I can see it in my job – in the faces of those who put in grueling hours, year after year. Driving a Taxi wasn’t always a 12-hour shift and the older guys in my garage and in the business always talk about how they used to do well financially driving a cab and how they had free time during their shift to eat and take breaks. For me, it’s a big game of beat-the-clock once I pull out of my garage and fly over one of the East River crossings to start another night of fare-finding. Too many times, I have to stop and look up when I get to a red light or sit in traffic.
At the buildings.
At the skyline.
At the people going by.
And at the proverbial sand in the hourglass of my life going from the top to the bottom.
I’d always hoped that everything that I put in would be worth it – that one day, someone would come into my Taxi and fulfill the promise that I’ve heard for so many years; that that person would be the one that I’d spend the rest of my life with, that that person would make me feel that I’d always known her, and would make me forget about every heartache, breakup, and rejection that I’ve endured time and time again. That she’d make me forget about every ticket, pothole, fender-bender, nonpaying fare, and ungrateful passenger that has made me want to turn the meter off and pull back into the garage for the last time and most of all, for all the tears that I shed for those who exited my life far, far too soon.
To this day, I’m still hoping to come across her.
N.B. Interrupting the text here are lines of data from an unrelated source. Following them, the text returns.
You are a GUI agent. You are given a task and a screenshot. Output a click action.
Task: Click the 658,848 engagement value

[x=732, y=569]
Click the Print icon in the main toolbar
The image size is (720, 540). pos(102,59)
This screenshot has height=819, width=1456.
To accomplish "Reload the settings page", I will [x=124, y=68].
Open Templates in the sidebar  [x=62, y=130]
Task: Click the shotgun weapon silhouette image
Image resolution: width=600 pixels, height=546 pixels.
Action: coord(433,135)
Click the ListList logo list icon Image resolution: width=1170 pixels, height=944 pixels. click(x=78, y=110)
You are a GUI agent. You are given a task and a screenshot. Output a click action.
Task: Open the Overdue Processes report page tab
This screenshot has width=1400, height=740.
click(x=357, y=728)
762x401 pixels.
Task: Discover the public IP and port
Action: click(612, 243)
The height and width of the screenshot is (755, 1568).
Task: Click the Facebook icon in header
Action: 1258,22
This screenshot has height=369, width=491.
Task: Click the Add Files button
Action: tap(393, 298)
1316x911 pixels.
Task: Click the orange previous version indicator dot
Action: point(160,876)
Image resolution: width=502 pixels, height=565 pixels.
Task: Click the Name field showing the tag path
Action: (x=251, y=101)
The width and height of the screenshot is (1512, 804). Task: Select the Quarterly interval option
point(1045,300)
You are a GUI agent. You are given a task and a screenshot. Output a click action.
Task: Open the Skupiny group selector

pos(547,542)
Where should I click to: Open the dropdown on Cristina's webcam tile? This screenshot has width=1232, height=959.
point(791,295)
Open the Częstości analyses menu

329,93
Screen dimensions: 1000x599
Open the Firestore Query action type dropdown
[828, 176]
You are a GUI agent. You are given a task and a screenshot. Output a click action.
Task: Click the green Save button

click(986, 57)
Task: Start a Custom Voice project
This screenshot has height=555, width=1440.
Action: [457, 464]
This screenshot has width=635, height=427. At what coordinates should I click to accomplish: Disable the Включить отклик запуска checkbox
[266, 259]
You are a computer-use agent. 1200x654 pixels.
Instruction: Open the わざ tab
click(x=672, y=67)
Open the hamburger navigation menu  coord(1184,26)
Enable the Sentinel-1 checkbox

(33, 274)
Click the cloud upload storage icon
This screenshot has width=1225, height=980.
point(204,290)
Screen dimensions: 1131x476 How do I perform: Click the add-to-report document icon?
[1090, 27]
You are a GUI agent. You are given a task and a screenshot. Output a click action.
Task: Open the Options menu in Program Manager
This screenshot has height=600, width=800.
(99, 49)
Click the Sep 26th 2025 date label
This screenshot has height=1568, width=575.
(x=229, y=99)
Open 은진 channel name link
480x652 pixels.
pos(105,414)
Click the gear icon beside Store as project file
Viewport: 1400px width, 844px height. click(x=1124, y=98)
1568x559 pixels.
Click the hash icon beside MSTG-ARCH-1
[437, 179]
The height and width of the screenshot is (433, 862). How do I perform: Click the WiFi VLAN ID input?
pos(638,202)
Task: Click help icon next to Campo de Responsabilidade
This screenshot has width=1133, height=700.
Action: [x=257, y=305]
For now, I hold out hope – that New Yorkers will not be so jaded that they cannot see the beauty in the architecture, natural world, and people around them and will take the time out to stop and smell the roses in the midst of their packed-to-the-gills schedule that they live day in and day out. While a cabdriver like me cannot force them to put their phones and Blackberry’s down for a moment, it is possible to get them to slow down for a while, unplug from the potential to land another client or make another sale, and just take some time out to get to know someone on a personal level. It’s a futile task but during the rare instances where I make a connection, it’s worth all of the frustration and effort that went in to brightening someone’s day.
And that’s the part of my job that I love the most.